When approaching the effort of quantitatively reviewing a piece of scientific literature, several issues may arise. We want to conclude by reporting part of these issues and of the difficulties that we encountered in performing this meta-analysis with the aim of giving to the readers some suggestions that should be followed when reporting the results of neuroimaging data on DOC patients.

The first issue we encountered was related to the distinction between neurological and radiological conventions. Indeed, we found 12 out of 38 studies in which it was not explicitly stated whether the results reported either in the tables or in the figures were in radiological or in neurological convention. This represents an issue for coordinate-based meta-analyses, especially when the coordinates refer to another reference system (i.e., TAL instead of MNI), since once flipped along the y-axis, the correspondence between the MNI coordinates in the neurological convention and the original results (in TAL radiological convention) was not maintained.

Furthermore, 11 out of the 22 selected studies reported only the anatomical labels of the activated brain regions (see Table 2) as the results are computed in a single-subject anatomical space, apart from [30,33]. In these cases, it would have been useful to report, at the very least, information about the volumetric extension of each regional activation, for example, in terms of activated voxels, as this additional information could have helped us, and future studies, in estimating the anatomical distribution of the task-related fMRI results in each single patient. As a final suggestion, it would be useful to create a shared open-access fMRI database to store, at least, the basic clinical standardised scales (such as the CRS), a volumetric T1 image, together with a resting-state fMRI, to promote data sharing and pooled data analyses that, in the long run, could contribute to a better neurofunctional characterisation of patients with disorders of consciousness after severe brain damage.
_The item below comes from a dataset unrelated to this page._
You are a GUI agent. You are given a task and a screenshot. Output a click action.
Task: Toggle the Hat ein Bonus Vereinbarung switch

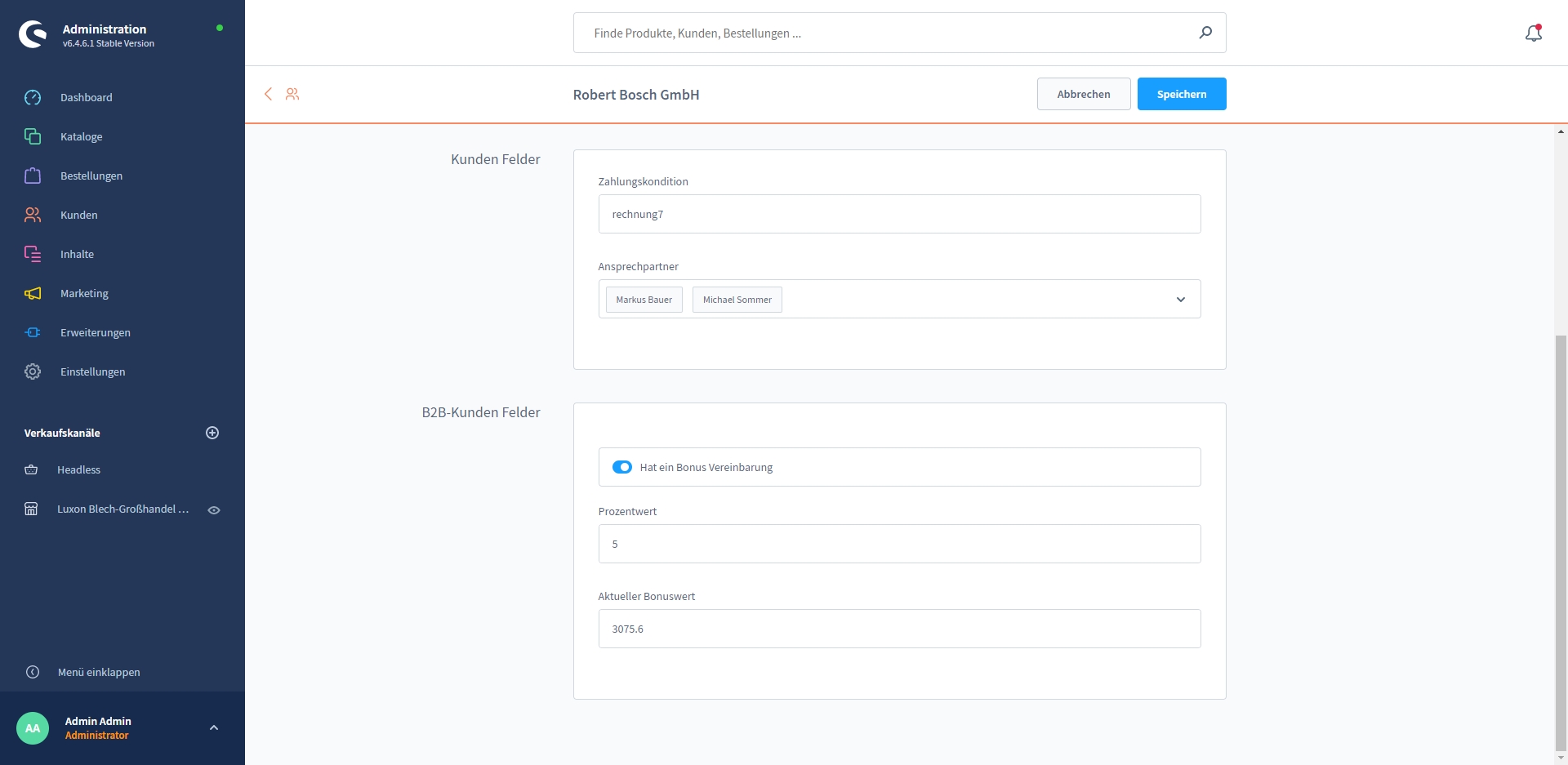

As a final remark, we would like to make some limitations of the study explicit:

The GingerALE approach only permits the comparison of two categories and looking at their commonalities. This means that every other higher-order comparison, as well as comparisons with other maps (such as those extracted from Neurosynth) cannot be performed using an inferential approach. This is the reason we adopted a voxel-count approach for our intersection analyses. However, the readers should be aware that these analyses gave just information about the spatial extent (as expressed in terms of voxels) of anatomical overlap.

Some of the results reported here may be triggered by the specific set of experimental tasks implemented in the fMRI studies. Future meta-analyses should better evaluate task-specific effect in this literature.